Dataset entries:
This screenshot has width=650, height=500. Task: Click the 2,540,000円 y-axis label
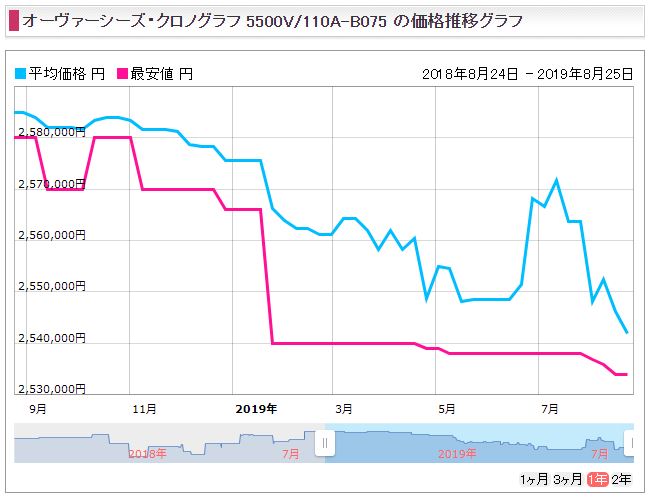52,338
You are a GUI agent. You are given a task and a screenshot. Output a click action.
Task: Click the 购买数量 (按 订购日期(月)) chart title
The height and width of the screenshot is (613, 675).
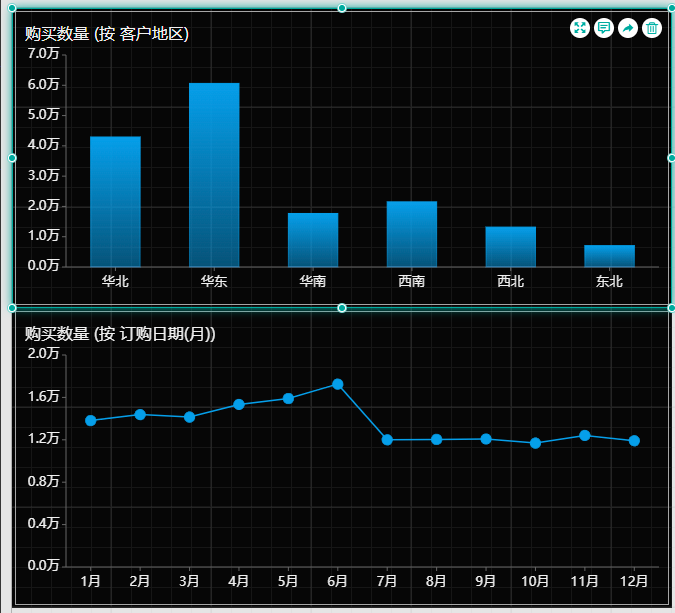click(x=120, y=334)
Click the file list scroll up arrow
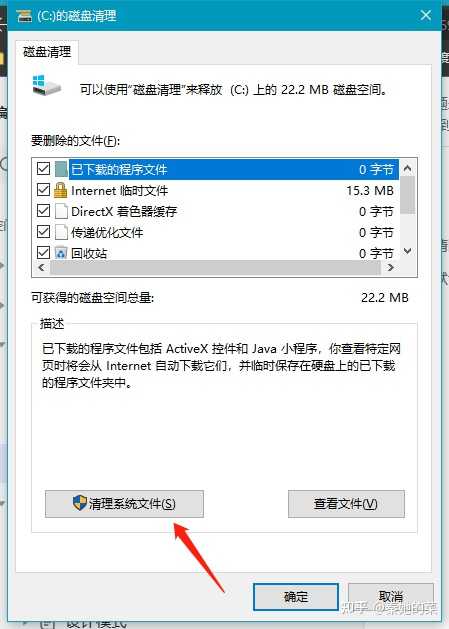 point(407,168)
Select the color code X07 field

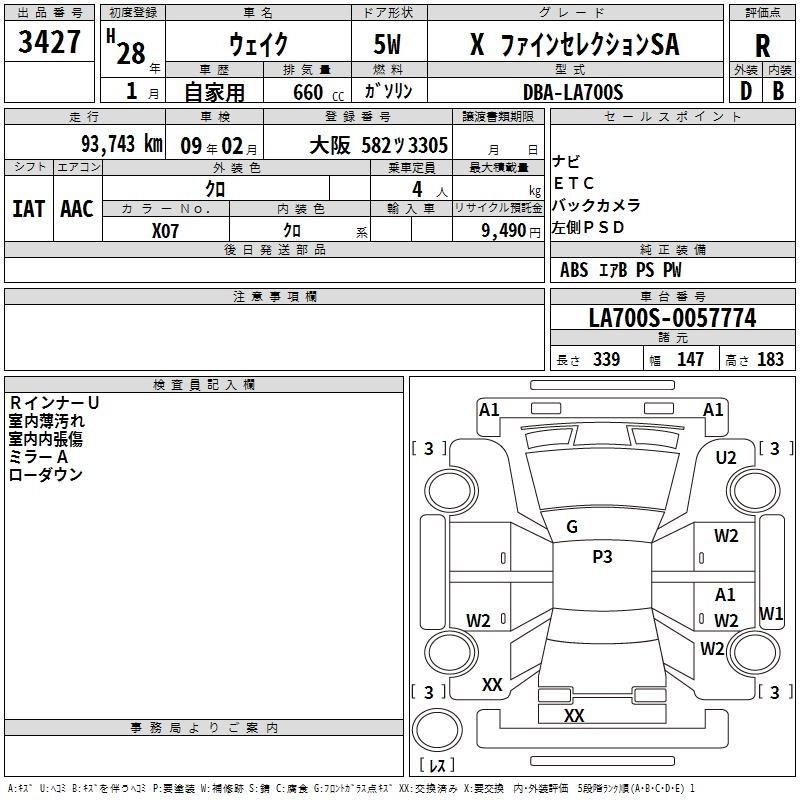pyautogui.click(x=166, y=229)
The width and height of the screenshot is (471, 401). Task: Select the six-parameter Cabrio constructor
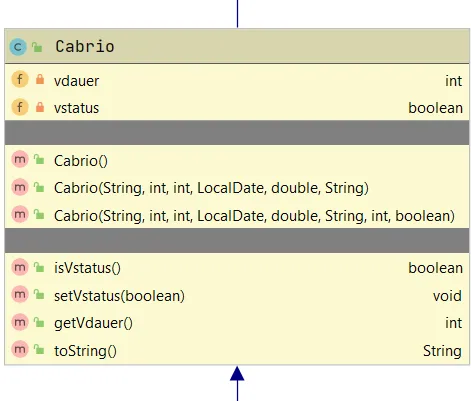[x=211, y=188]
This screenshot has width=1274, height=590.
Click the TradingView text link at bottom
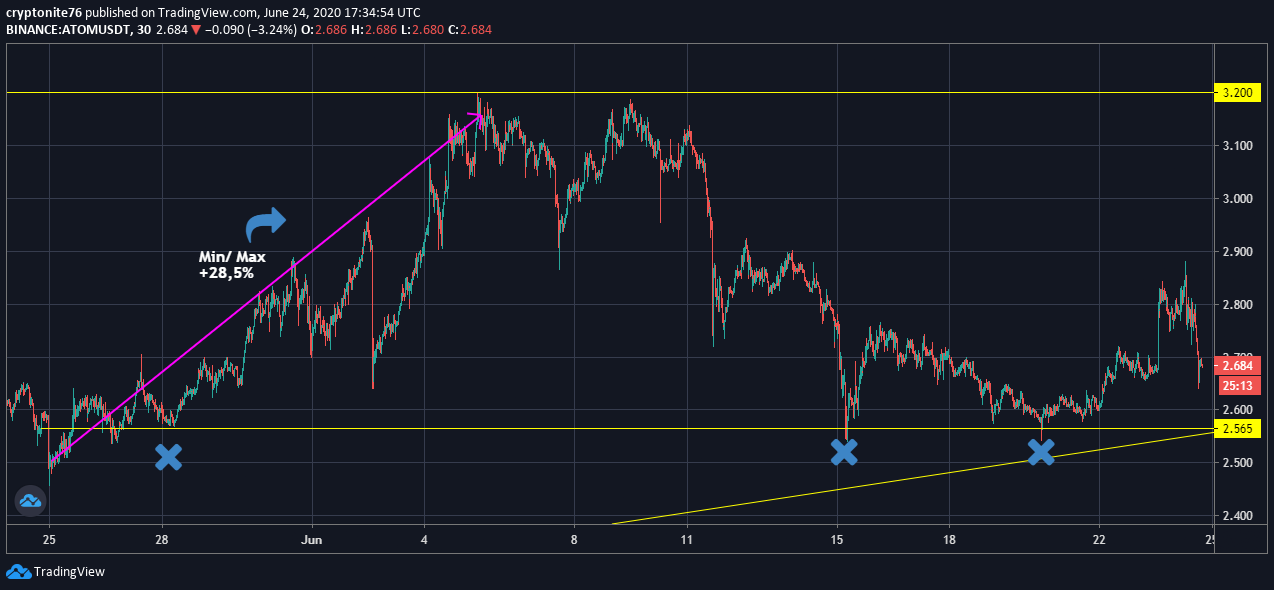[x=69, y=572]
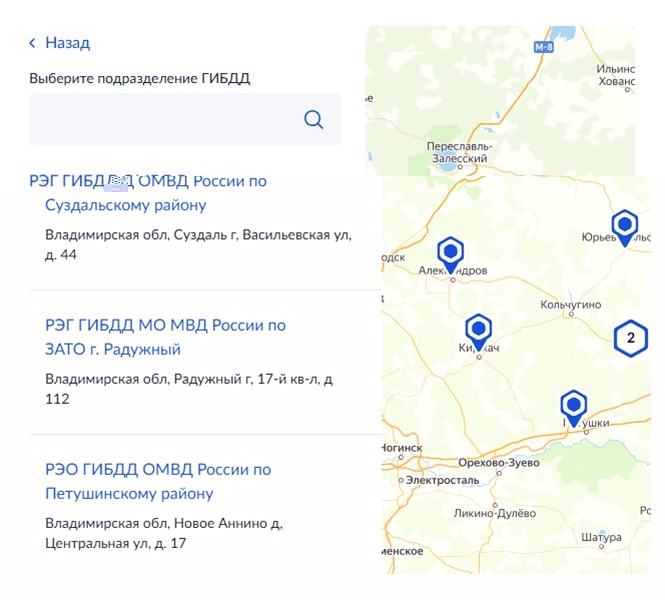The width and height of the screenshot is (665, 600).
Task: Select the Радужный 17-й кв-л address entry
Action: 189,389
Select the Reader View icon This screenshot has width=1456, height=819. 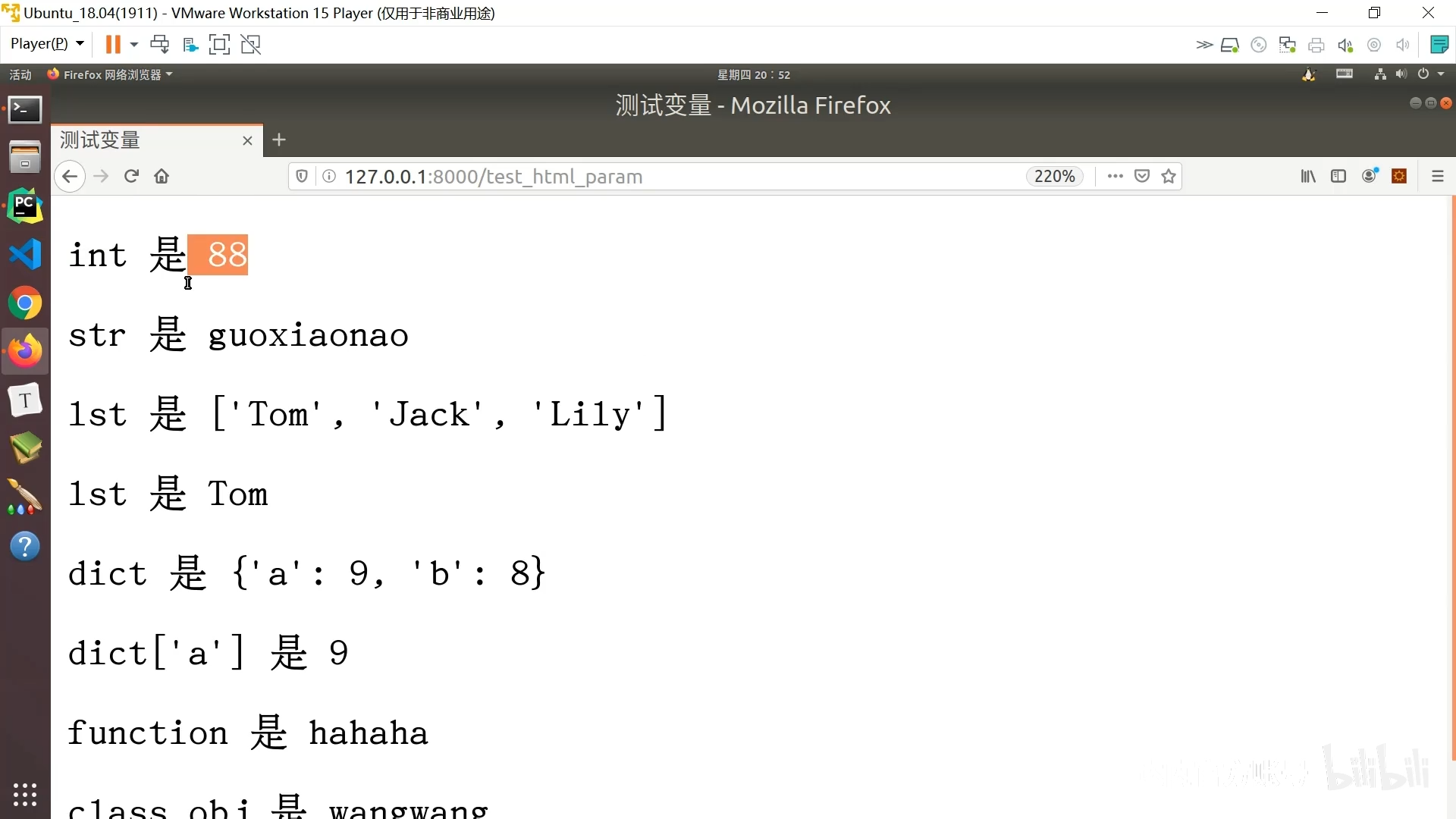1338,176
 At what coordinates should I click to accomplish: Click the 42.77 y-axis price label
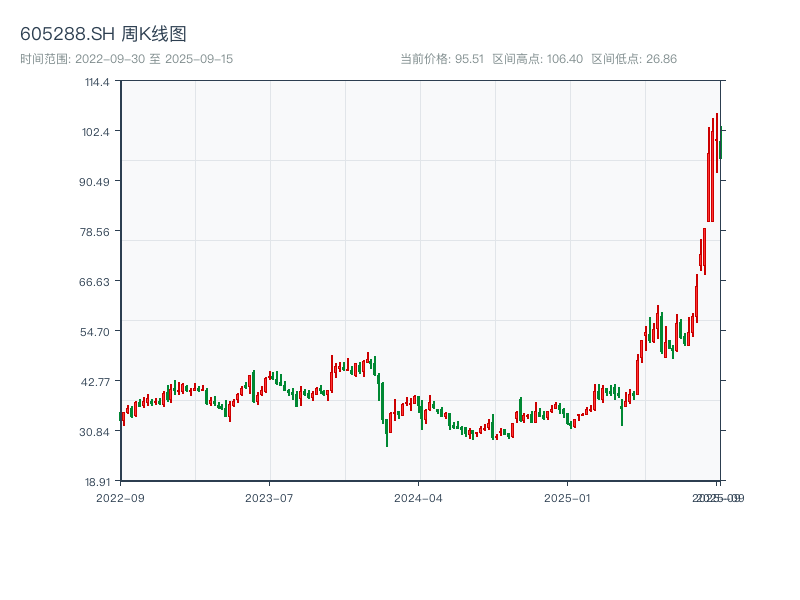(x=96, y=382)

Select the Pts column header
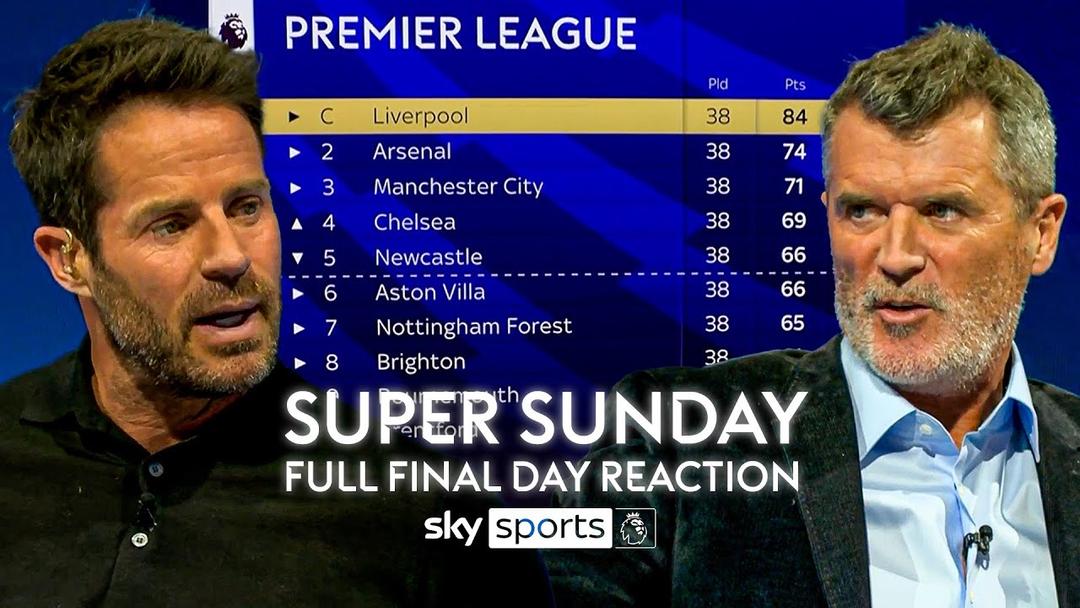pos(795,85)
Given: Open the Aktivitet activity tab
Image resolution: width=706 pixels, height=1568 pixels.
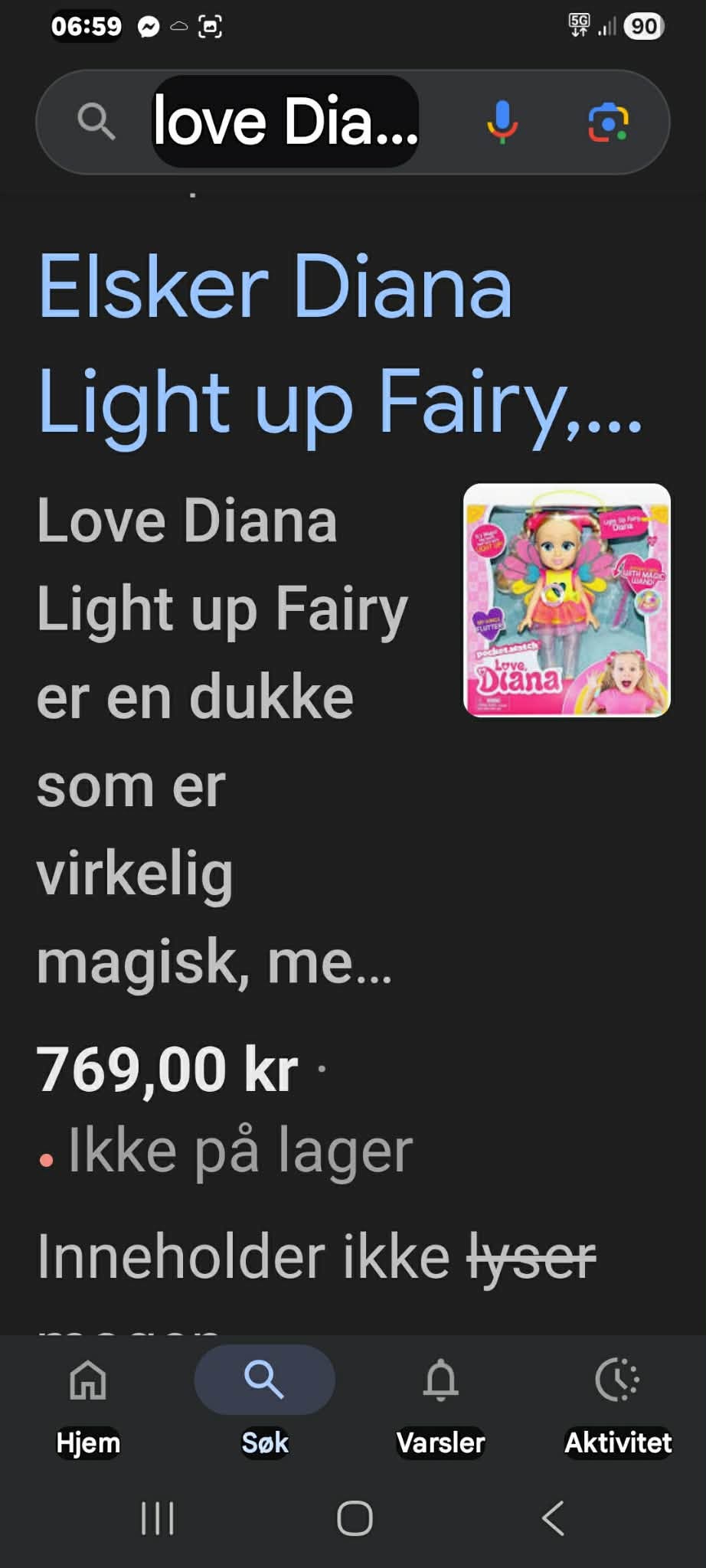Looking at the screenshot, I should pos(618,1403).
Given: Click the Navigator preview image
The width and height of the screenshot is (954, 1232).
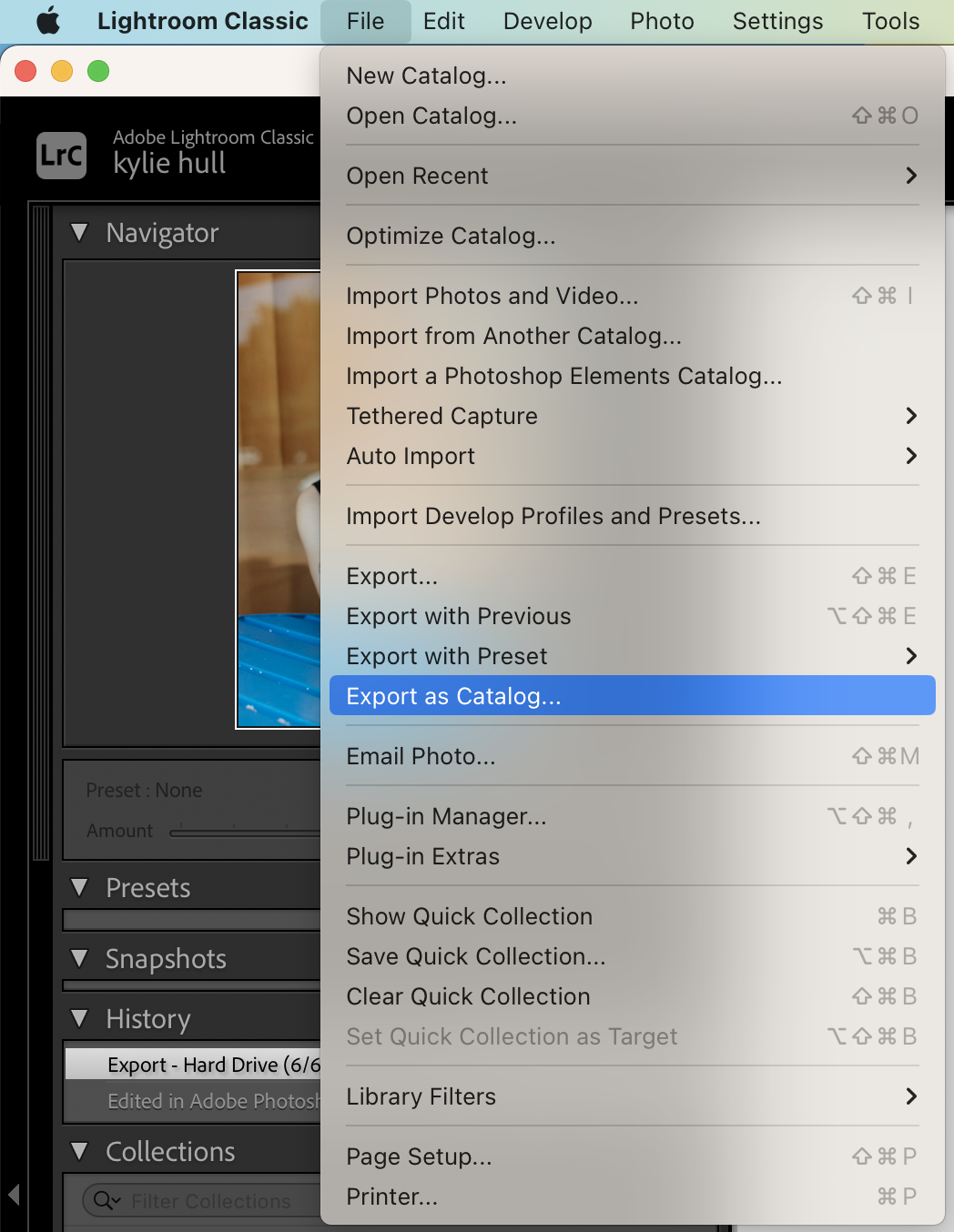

WHAT YOU SHOULD DO:
What are the lines from the one containing "Image resolution: width=706" through the end of the records? Write them out exactly, leaving out the pictures.

SOLUTION FOR THIS TASK:
Image resolution: width=706 pixels, height=1568 pixels.
Looking at the screenshot, I should pos(618,1403).
Given: Click the Navigator preview image
The width and height of the screenshot is (954, 1232).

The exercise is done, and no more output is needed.